Typically, Katabatic works in the acquisition format's native frame rate and resolution, such as 24p, Wells says, adding that interlace can always be added at the very end. Katabatic worked on Miller Chill's footage in 4K and the Phantom high-speed shots in 1080 — all combined in Scratch. The Red imagery was scaled down to 1080 to match the Phantom but, "we had access to the full 4K at any time, we were just viewing it in 1080. We can punch-in and pan-and-scan and know that we're not going to run out of resolution."
But do you really need to shoot 4K for television spots? "My answer is always, 'yes.' You always want to start with the best acquisition format.
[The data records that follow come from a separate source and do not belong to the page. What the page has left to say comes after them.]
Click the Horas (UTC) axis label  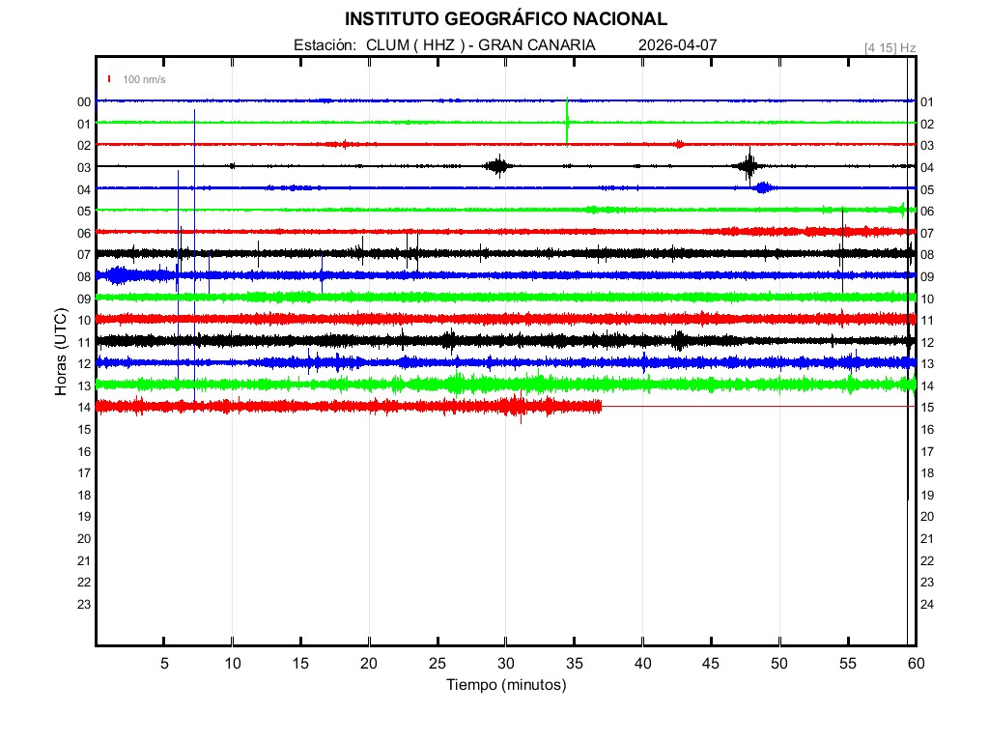pyautogui.click(x=61, y=354)
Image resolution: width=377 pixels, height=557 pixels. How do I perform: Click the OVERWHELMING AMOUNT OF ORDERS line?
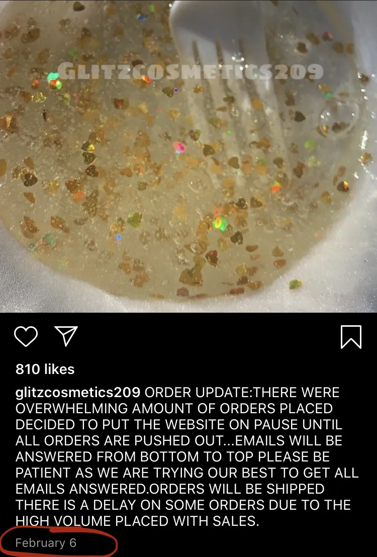174,408
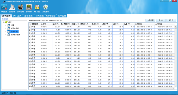Open the 实时监测 chart icon
The width and height of the screenshot is (178, 95).
(x=4, y=7)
But no, you definitely don't need to post the whole thing in 4K. We have Scratch and the ability to work in 4K, so there's no performance hit — it doesn't take any longer and we don't charge clients more for a 4K grade." The Miller Chill spot was directed and shot by Michael Schrom.
For a Rocca Wear spot (a young woman is shown, uh, waiting for her man), slo-mo was achieved in Red, which can over-crank to 120fps with a drop-down in resolution to 2K. "For broadcast that's more than adequate," Wells says. Rocca Wear was shot and directed by Dewey Nicks. Katabatic recently finished spots for Snickers and Avaya as well.
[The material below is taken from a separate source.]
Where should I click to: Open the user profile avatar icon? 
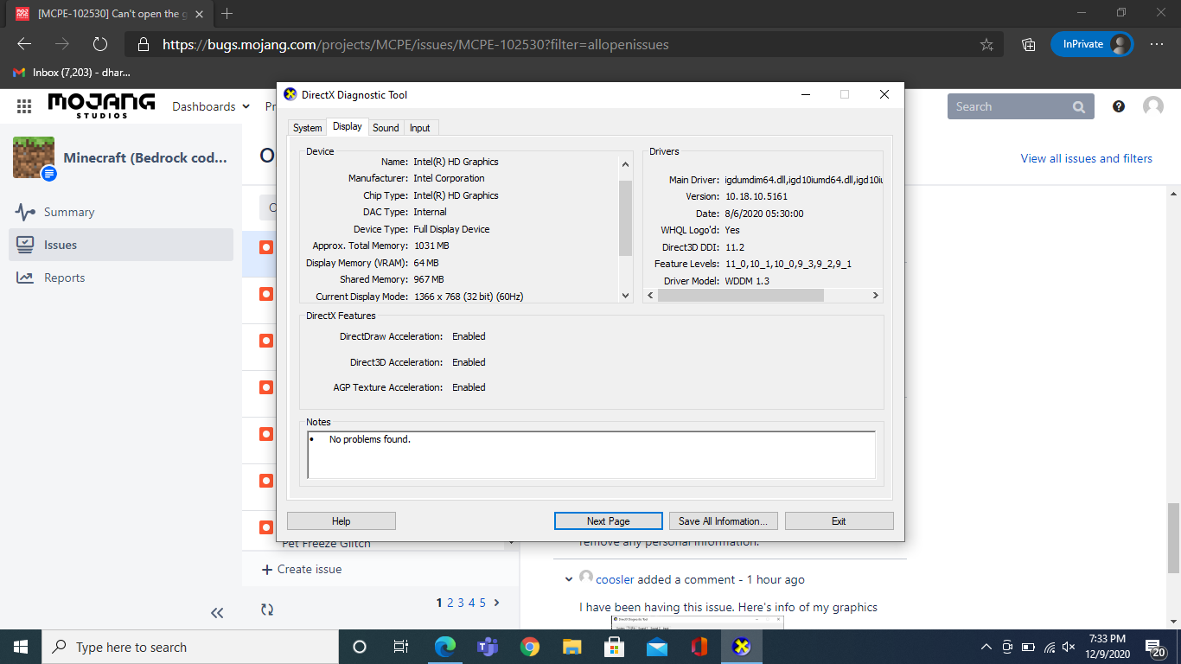click(1153, 106)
Even when Katabatic does not get the whole soup-to-nuts job, they help enable clients' workflows with services such as one-light color correction and a 24-hour "digital lab" service, providing needed upconverts and downconverts and "transcoding of all kinds."
The new Snickers spot was cut in Final Cut. Wells recommends that serious Red spots be done in a mimic of the traditional offline/online model. "We rendered 720p ProRes files for the offline edit and all the metadata is carried through — your source timecode, your real ID — and we have the ability to bake in a one-light look so the footage is somewhat representative of what you want your final to be. The raw footage on its own looks pretty bland and boring."
Freelance editor TJ Herrington, once finished, sent Snickers back to Katabatic with an EDL and a reference picture, and Wells and company matched back to the 4K in Scratch. They loaded in all the R3D 4K media and did a data-conform and color corrected only what was needed for the spot. Wells says, "Assimilate had a much deeper access to the [Red] file format. They are continually reading from the R3D file and doing the de-Bayer and the color matrix is being applied to that file completely in realtime." The Red camera boasts a 12-bit linear sensor and Katabatic wants to exploit its image capture without taking a loss-y intermediary step into DPX files. "Working completely natively, the whole time, in that raw file format allows us to access the full range. We can bring back lost sky detail, we can bring stuff up in the shadows — that stuff's just not there if you were to go to DPX."
Katabatic's Scratch system uses RAID storage by Dulce Systems which Wells describes as "phenomenal."